Clone the repository with submodule:
- git version >= 2.13
git clone --recurse-submodules https://github.com/galberding/occ_variational_autoencoder.git
- git version >= 1.19
git clone --recursive https://github.com/galberding/occ_variational_autoencoder.git
TODO
python create_voxel_data.py [-h] -m <pen|sphere|qube> [-s SAMPLES]
This will create a train and test set at pwd/data/dataset.
usage: train.py [-h] -m <pen|sphere|qube> [-z Z_DIM] [-i MAX_ITERATIONS]
[-c CHECKPOINT] [-e EVAL] [-b BATCH]
Train the network for the given data.
-m <pen|sphere|qube>, --model <pen|sphere|qube>
optional arguments:
-h, --help show this help message and exit
-z Z_DIM, --z_dim Z_DIM
Set the dimension of the latent space (default: 2)
-i MAX_ITERATIONS, --max_iterations MAX_ITERATIONS
Set max epoch iteration (default: 10000)
-c CHECKPOINT, --checkpoint CHECKPOINT
Set after how many iterations the model should be
saved. (default: 100)
-e EVAL, --eval EVAL Perform the validation every x rounds. (default: 100)
-b BATCH, --batch BATCH
Batchsize (default: 5)
-p PATH, --path PATH Specify the absolute project path, if not set the
current working directory will be choosed
Example:
python train.py -m pen -z 3 -c 1000 -e 1000 -b 10
The current loss, reconstruction error and KL-divergence can be monitored with tensorboard. The logfiles as well as the model are stored in /out/<voxel_model>/.
usage: vis_vae.py [-h] -m <pen|sphere|qube> [-z Z_DIM] [-v]
Visualize latent space of trained model.
optional arguments:
-h, --help show this help message and exit
-m <pen|sphere|qube>, --model <pen|sphere|qube>
-z Z_DIM, --z_dim Z_DIM
Set the dimension of the latent space (default: [2])
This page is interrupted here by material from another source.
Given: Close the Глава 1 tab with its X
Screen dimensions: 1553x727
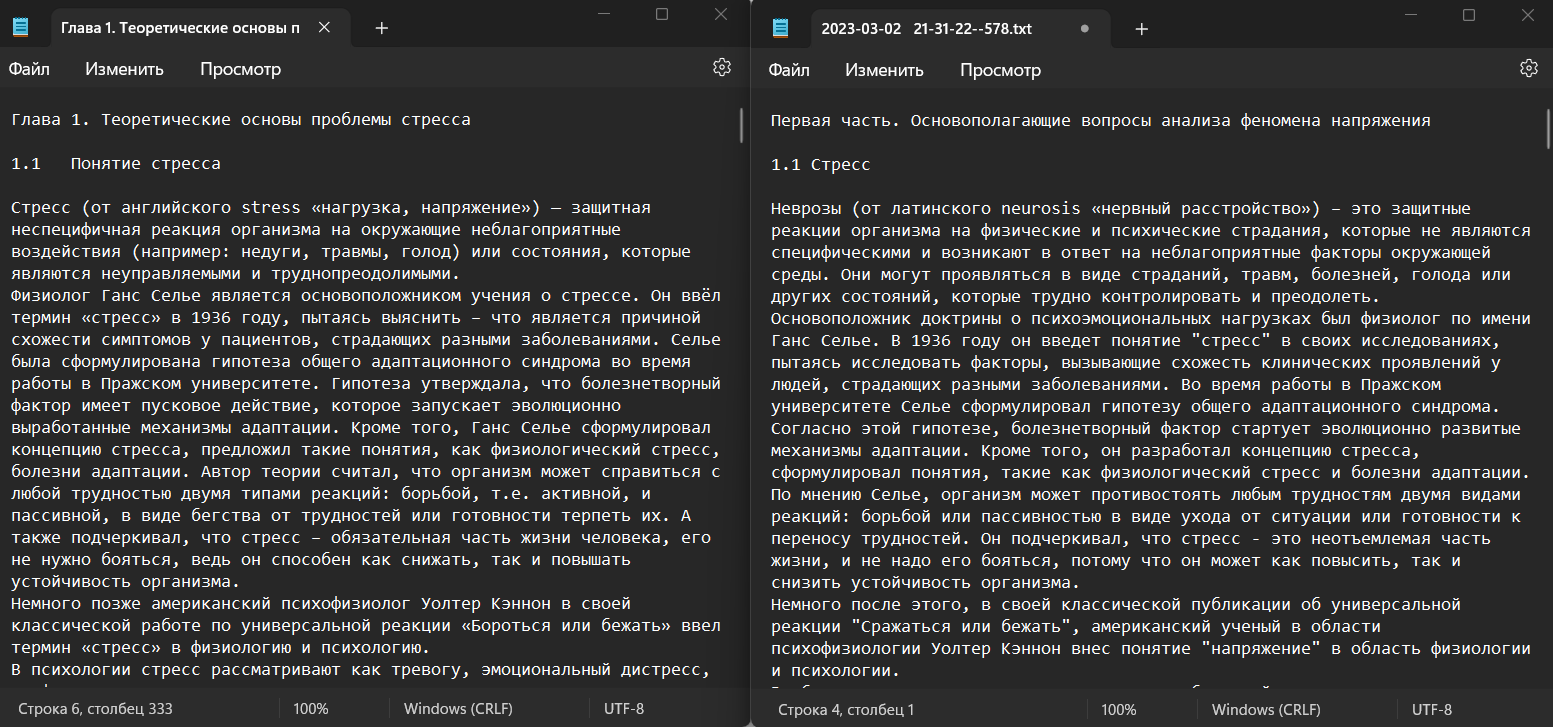Looking at the screenshot, I should [x=324, y=28].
-v, --visualize if plot should be visualized (default: False)
Example:
python vis_vae.py -m pen -z 3 -v
The network is designed to work with voxeldata. It is expected that the trainingpoints consist of one sample.npy file that contains the following subarray:
- points containing 100000 points sampled from the unit qube
- occ occupancys, telling if the corresponding point is inside the VoxelModel
- voxel the actual voxeldata
- attr only important if using validate.py for visualization
The code usage can be found in core.py.